During operation, the speaker diarizer 102 receives an audio stream 141 including a sequence of audio portions 151, such as an audio portion 151A, an audio portion 151B, an audio portion 151C, and so on. In some examples, the speaker diarizer 102 receives the audio portion(s) 151 from a network device. In some examples, the speaker diarizer 102 retrieves the audio portion(s) 151 from a memory (e.g., a buffer) or a storage device. In some aspects, an audio portion 151 corresponds to one or more audio frames of the audio stream 141.
In some aspects, the speaker diarizer 102 initiates processing of the audio portion(s) 151 as the audio stream 141 is being received (e.g., real-time processing). For example, the speaker diarizer 102 processes the audio portion 151A prior to receiving one or more other audio portions 151 (e.g., the audio portion 151C or the audio portion 151C). In some examples, the speaker diarizer 102 initiates processing of the audio portion(s) 151 during an audio call or during a meeting. In some implementations, the audio portion(s) 151 are stored in a buffer for retrieval by the speaker diarizer 102 and the speech recognizer 182.
In some aspects, the speaker diarizer 102 initiates processing (e.g., post-processing) of the audio portion(s) 151 subsequent to receiving all of the audio portion(s) 151 of the audio stream 141 that are likely to be received. For example, the speaker diarizer 102 processes the audio portion 151A subsequent to detecting that an audio call or meeting associated with the audio stream 141 has ended.
The feature extractor 122 processes the audio portion 151A to generate an audio embedding 152A that represents the audio portion 151A. For example, the audio embedding 152A indicates first feature values of a plurality of audio features. In some aspects, the audio embedding 152A corresponds to a first point in a feature space, as further described with reference to FIG. 2A. The feature extractor 122 provides the audio embedding 152A to the talker detector 128. Similarly, the feature extractor 122 processes the audio portion 151B to generate an audio embedding 152B and provides the audio embedding 152B, processes the audio portion 151C to generate an audio embedding 152C, and so on. In some implementations, the feature extractor 122 stores the audio embedding(s) 152 in a buffer for retrieval by the talker detector 128 and the profile manager 126.
The talker detector 128 processes the audio embedding 152A to generate probability values 153A that indicate probabilities that the audio portion 151A represents speech of up to a predetermined count of talkers. For example, the probability values 153A include a first probability value indicating a first probability that the audio portion 151A represents speech of a first talker, a second probability value indicating a second probability that the audio portion 151A represents speech of a second talker (distinct from the first talker), a third probability value indicating a third probability that the audio portion 151A represents speech of a third talker (distinct from the first talker and the second talker), and so on.
Similarly, the talker detector 128 processes the audio embedding 152B to generate probability values 153B that indicate probabilities that the audio portion 151B represents speech of up to the predetermined count of talkers.

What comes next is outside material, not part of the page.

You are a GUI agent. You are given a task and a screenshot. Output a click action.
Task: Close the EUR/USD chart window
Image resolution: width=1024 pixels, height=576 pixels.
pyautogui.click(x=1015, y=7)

For example, the probability values 153B include a first probability value indicating a first probability that the audio portion 151B represents speech of a first talker, a second probability value indicating a second probability that the audio portion 151B represents speech of a second talker (distinct from the first talker), a third probability value indicating a third probability that the audio portion 151B represents speech of a third talker (distinct from the first talker and the second talker), and so on. The talker detector 128 processes the audio embedding 152C to generate probability values 153C that indicate probabilities that the audio portion 151C represents speech of up to the predetermined count of talkers.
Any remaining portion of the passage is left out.